When I got into prhotography I developed my own films, and printed in black and white.
I built (well out together) PCs in my time.
Now I get sealed boxes. They work, until they don’t, and then I have no idea what to do wth them.
With supreme irony, just as I was locking up my office in Cheddar a little earlier, I saw archetypal “Moreism” personified. A massive red Range Rover driven by a couple nearer 80 than 70 towing a huge caravan. Personalised number plates on the immaculate set-up. They sailed right on through the Zebra Crossing, even though a woman was half-way across. I can’t help myself but I always think ‘idiots’. Hey, ho.
I say it.
I joined the pensioners club last year, just 2 or 3 months after you Richard. My income is going into sharp reverse. I started the year with PIP. End of January, received notification of the review. Since my health has certainly not improved, I expected it would continue. However the DWP are not following the (still current) rules and guidelines for it, and seem to be using ai. In mid October I was informed that I was no longer entitled. That also meant the end of Pension Credit. Although I’ve put in a Mandatory Review, it means £7kpa income disappeared. I won’t hear about the MR until late February – over a year since this began. I may have to take it to tribunal and have no idea how long that could take. Still, New Year’s Eve I opened my post to discover that my full rent and council tax rebate no longer exists. From my tiny income of £279pw (before tax) I will have to pay a considerable amount towards them. I had calculated that with the April increases I would actually receive around 1% rise. Now I know that I will be very much in negative territory as £2pm tax will rise to about £44pm, and because rent and council tax will also rise I will be expected to pay even more – as the calculation is based on pre-tax income. If I can’t get the PIP back this will be a further approx £3kpa taken away. There’s no earthly way to afford the help I need around my flat, which when I do it, knocks me out for at least two days. There’s no way I can ever afford to take a taxi home to reduce the exhaustion I experience when going shopping. I won’t be able to save to replace or repair appliances. All thanks to Rachel Reeves and a (nominally) labour government.

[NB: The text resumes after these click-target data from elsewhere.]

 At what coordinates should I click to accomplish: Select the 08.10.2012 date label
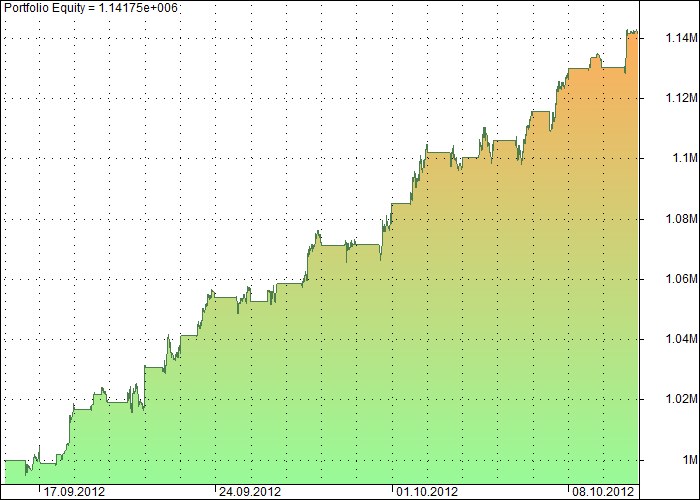pyautogui.click(x=604, y=492)
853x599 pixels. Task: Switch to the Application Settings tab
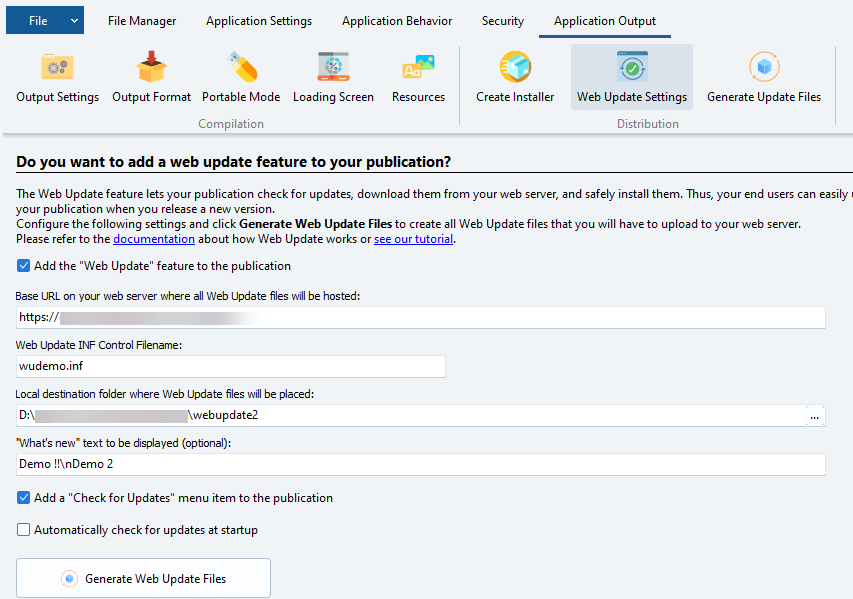tap(259, 21)
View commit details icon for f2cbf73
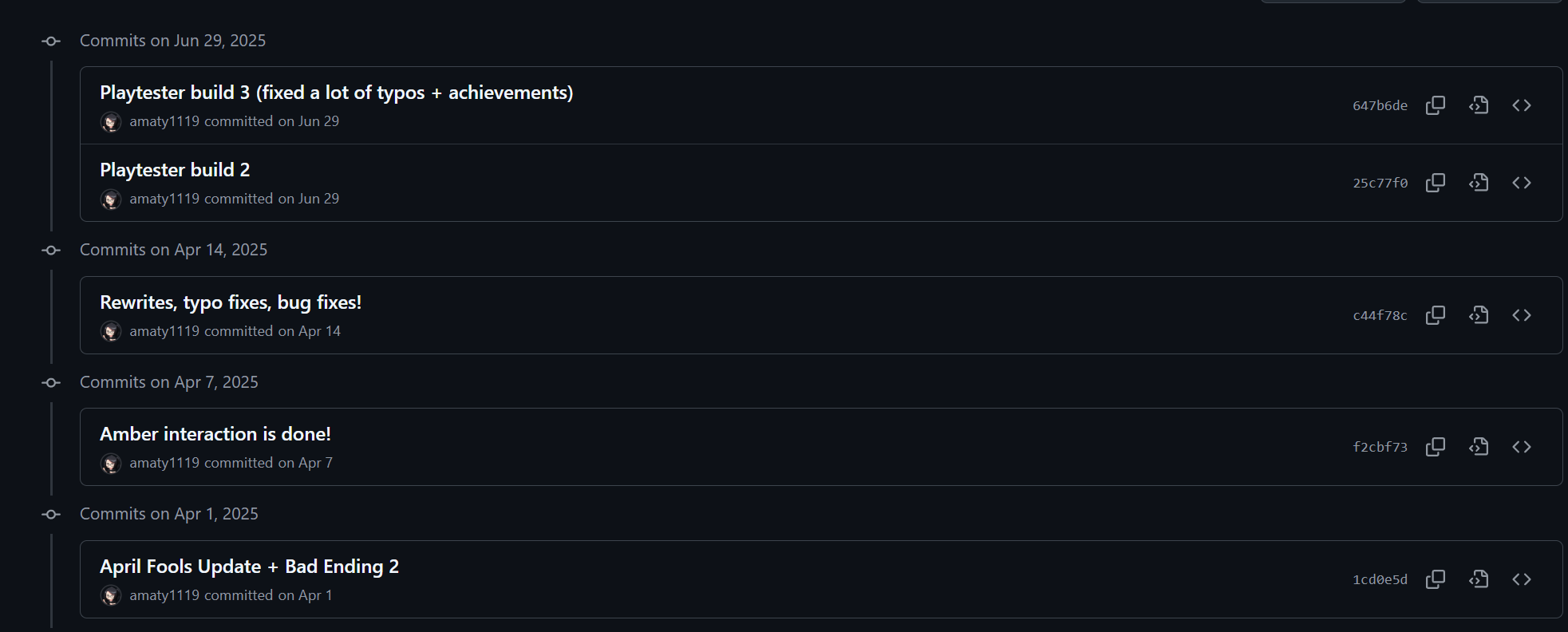The height and width of the screenshot is (632, 1568). click(x=1479, y=447)
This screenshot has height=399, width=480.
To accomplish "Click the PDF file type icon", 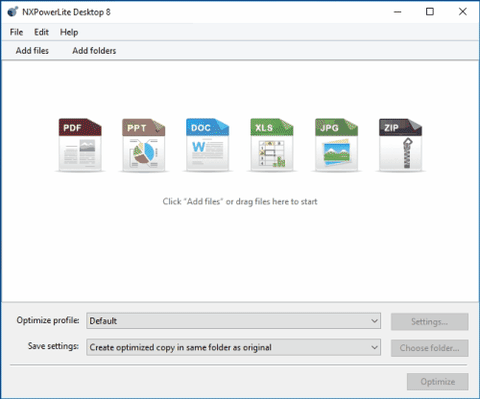I will pos(80,145).
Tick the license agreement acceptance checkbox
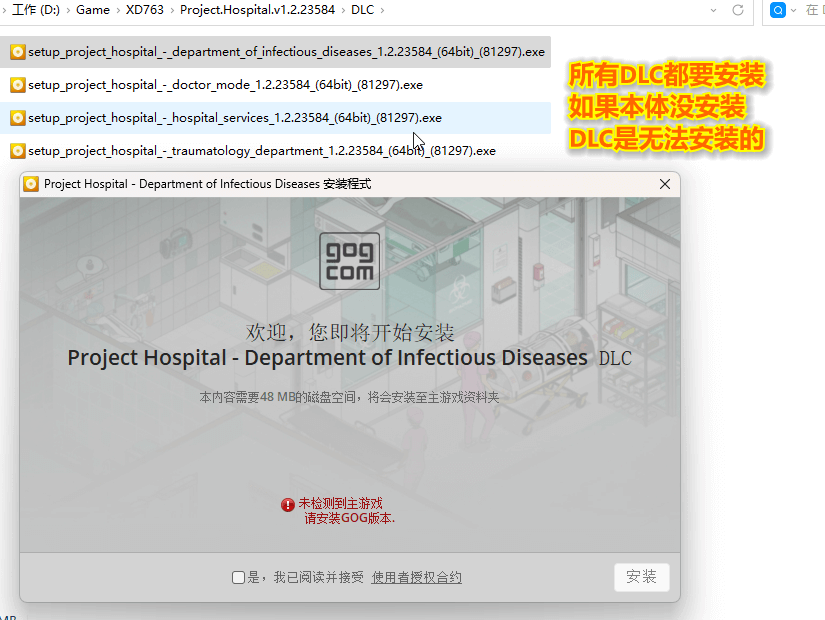This screenshot has height=620, width=825. [x=238, y=577]
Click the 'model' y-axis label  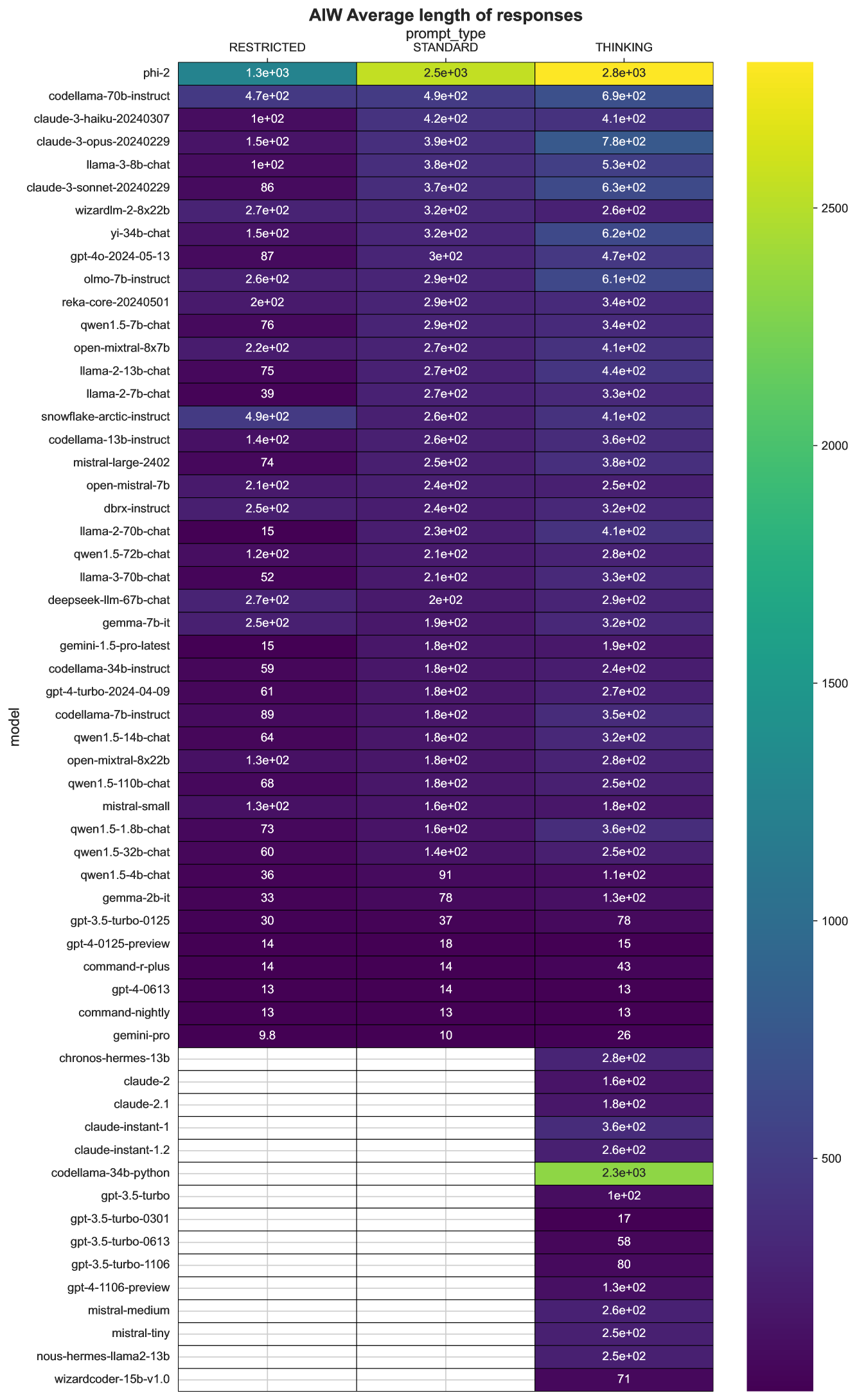pyautogui.click(x=15, y=726)
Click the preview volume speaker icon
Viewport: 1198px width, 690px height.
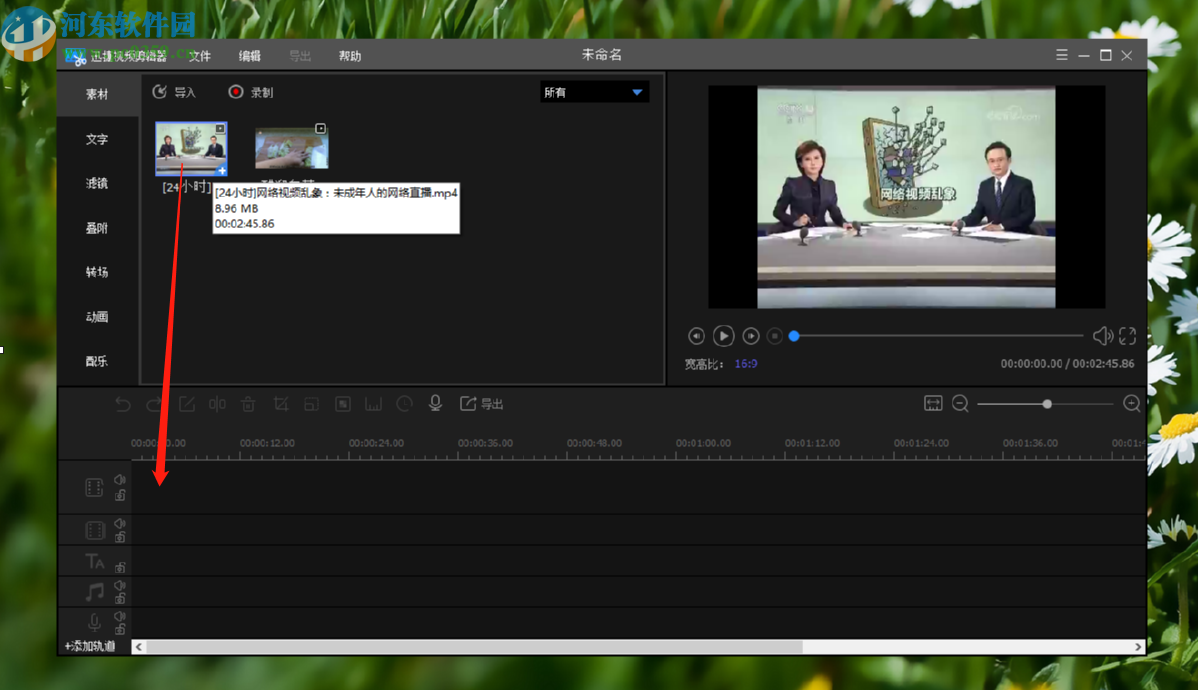tap(1102, 337)
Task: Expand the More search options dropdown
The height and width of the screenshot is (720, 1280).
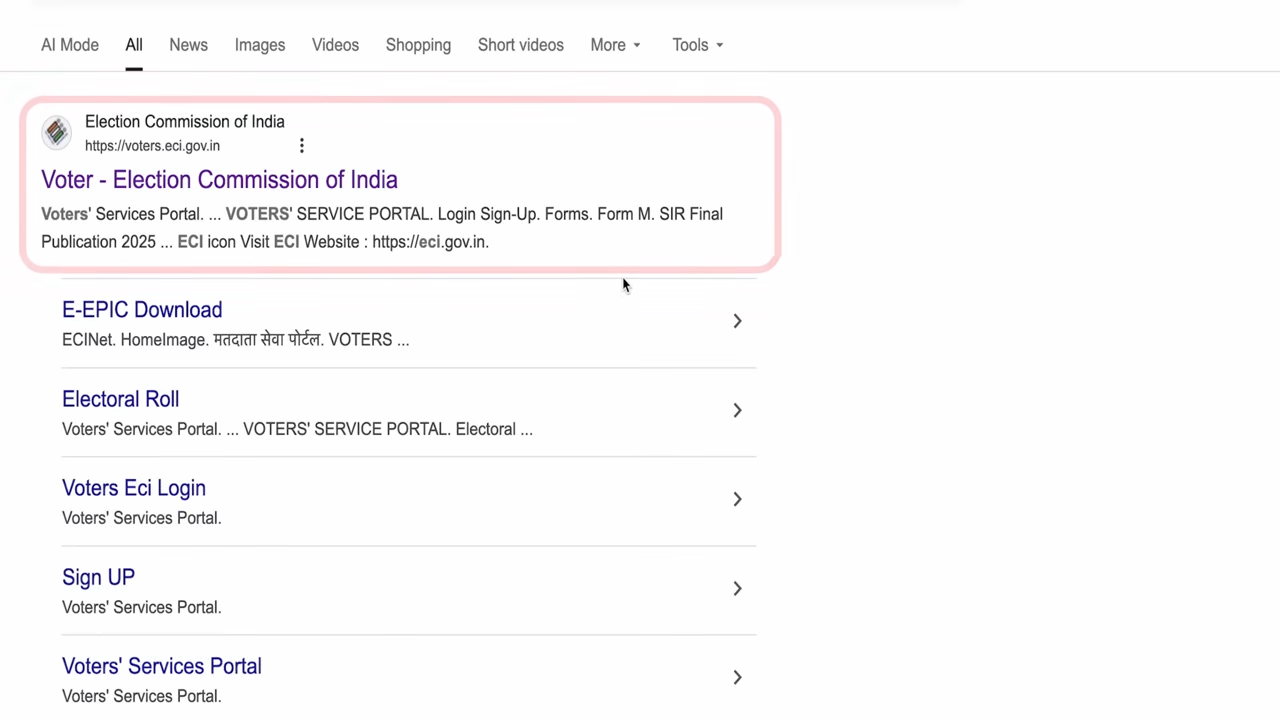Action: [x=614, y=45]
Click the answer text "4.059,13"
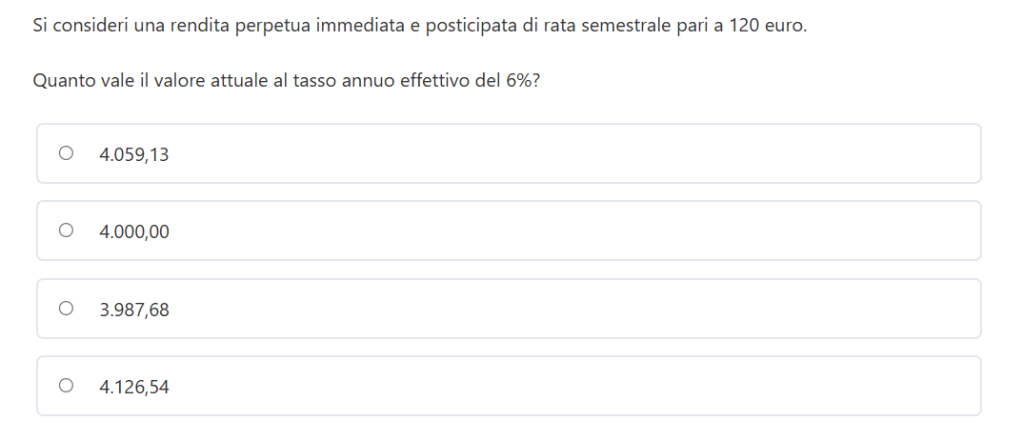 134,154
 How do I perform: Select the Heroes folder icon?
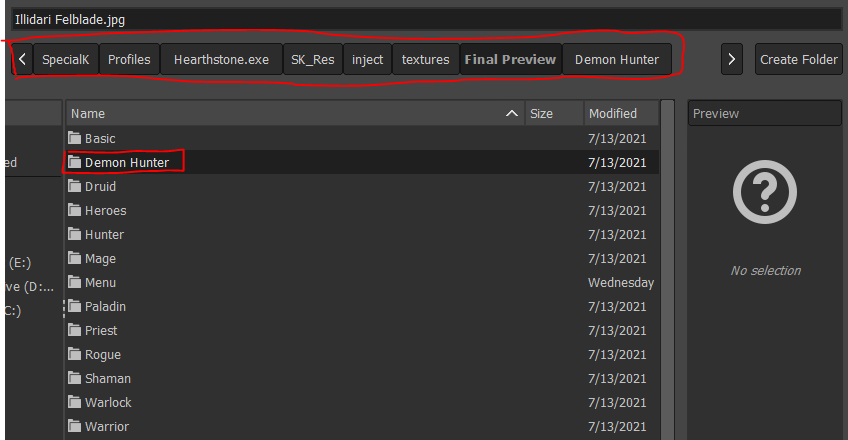coord(75,211)
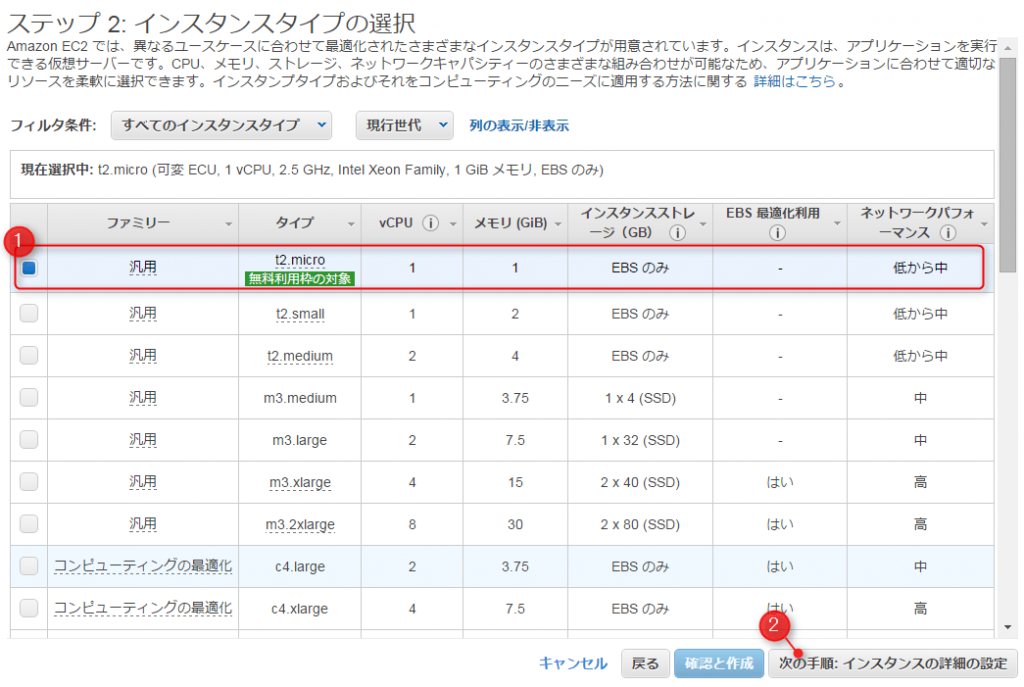Image resolution: width=1024 pixels, height=687 pixels.
Task: Open the 詳細はこちら link
Action: [x=794, y=82]
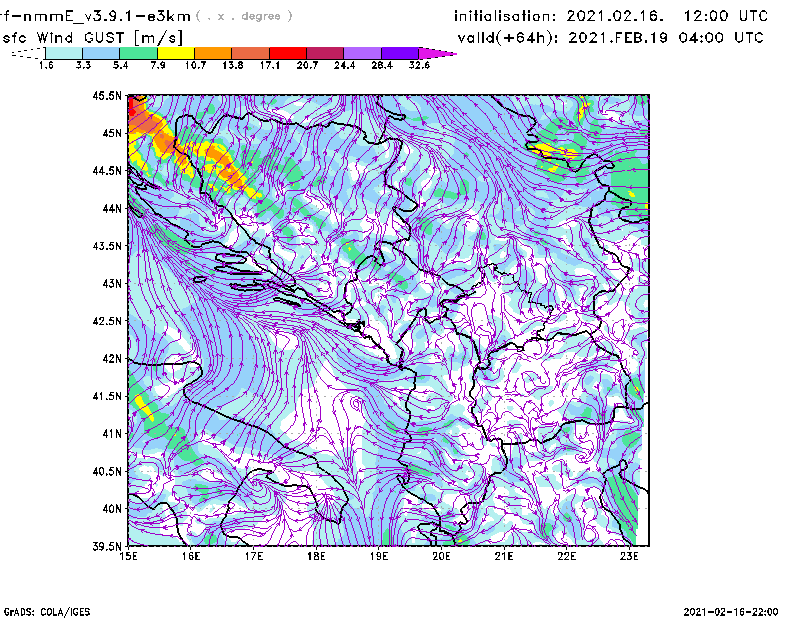800x618 pixels.
Task: Click the crimson 20.7–24.4 legend swatch
Action: click(x=325, y=53)
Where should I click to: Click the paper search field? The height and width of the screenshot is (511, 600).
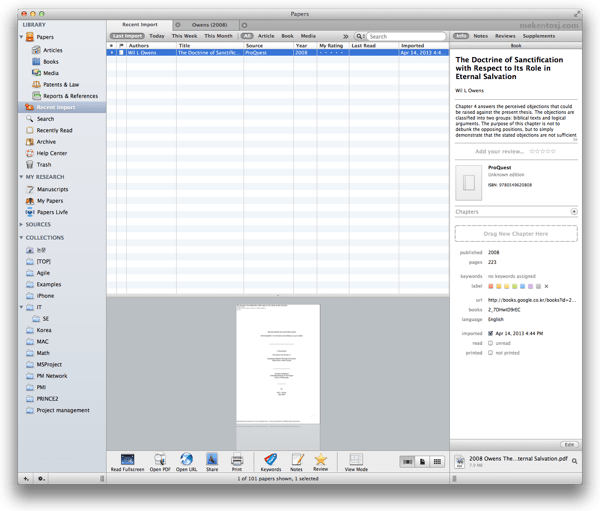pyautogui.click(x=405, y=36)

So I’m very relieved to not be targeted by advertisers. Very relieved to not have tv or to listen to radio. Also relieved to have found a way to watch YT ad free without paying! (Don’t use the app folks!) Anyhow, I’m seriously hoping that this will be fixed sooner rather than later. And maybe that’s why others of us are relieved to not be targeted by advertisers.
Go well, amnd I do hope they will hear your appeal favourably.
Thank you Richard. Obviously so do I! I should have added that I read a Sky article this morning, attempting to pit workers against pensioners which was annoying. Even with the small extra pension I have, if divided by 40 it falls short by over 55p of the under 18 minimum wage per hour. Clearly it’s very much worse for those with nothing extra.
You are right.
This attempt to divide people is toxic.
Carole, may I suggest that you talk to your local Citizen’s Advice Bureau? In my experience, these kind people are really very good at helping people with problems you describe – and it’s free.